そうではなくて、ソーシャルメディアの未来は、〝フェデレーション(連合)〟にあるべきだ。究極のパワーとは、人々が自らの空間、自らのコミュニティをつくり、うまくフィットするようにソフトウェアを修正できるようにし、なおかつ別々のコミュニティの人々が互いに交流することを妨げないことだ。もちろん、すべてのユーザーが自分のミニソーシャルネットワークを運営することに関心があるわけではない――すべての市民が、自らの小国を運営しようとは思っていないのと同じだ。だが私は、多くの国が、分離しながら共存する州によって構成されており、多くの分離しながら共存する国々がEUやNATOのような連合を形成している大きな理由が、そこにあると思っている。自治権と連携のミックス。〝フェデレーション〟だ。
ロッコさんの不満は同様に、ツイッターに対してもある。特に昨年2月、それまでの時系列順表示を変更し、アルゴリズムによる優先表示を導入したことには、違和感があったようだ。
そのこともあって、マストドンの分散型の〝フェデレーション(連合)〟システムには、ことのほか、こだわりがあるという。
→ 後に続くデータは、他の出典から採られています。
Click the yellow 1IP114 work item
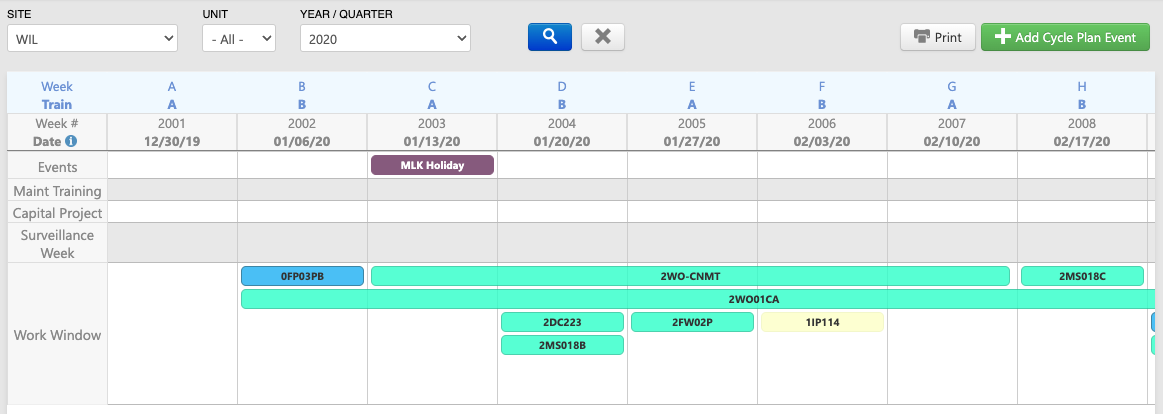(822, 322)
マストドンの開発の最初期のころから、ツイッターの問題は、中央集権型であることや、アルゴリズムの想定外の変更、だけではないと考えていた。ユーザーへの嫌がらせ的振る舞いと、それに対処すべきツールの欠如は、常にツイッターの問題点だった。
ネットワークの〝フェデレーション〟は、その振る舞いにも影響を及ぼす。個々のインスタンスは、それぞれ別々に運営されており、別々のルール、運営方針を持つことになる。それにより、小規模で独立しながらも、統合されているコミュニティを形作るパワーは、人々の手に取り戻される。エンドユーザーとして、あなたは自分が同意できるルールとポリシーを持ったインスタンスを選び取る能力を手にしているのだ。
これが、マストドンの思想のようだ。
ツイッターやフェイスブックと違い、中央集権型サービスに事実上の〝ロックイン〟をされるのではなく、運営方針に不満があれば、いつでも他のインスタンスに乗り換えが可能、ということだ。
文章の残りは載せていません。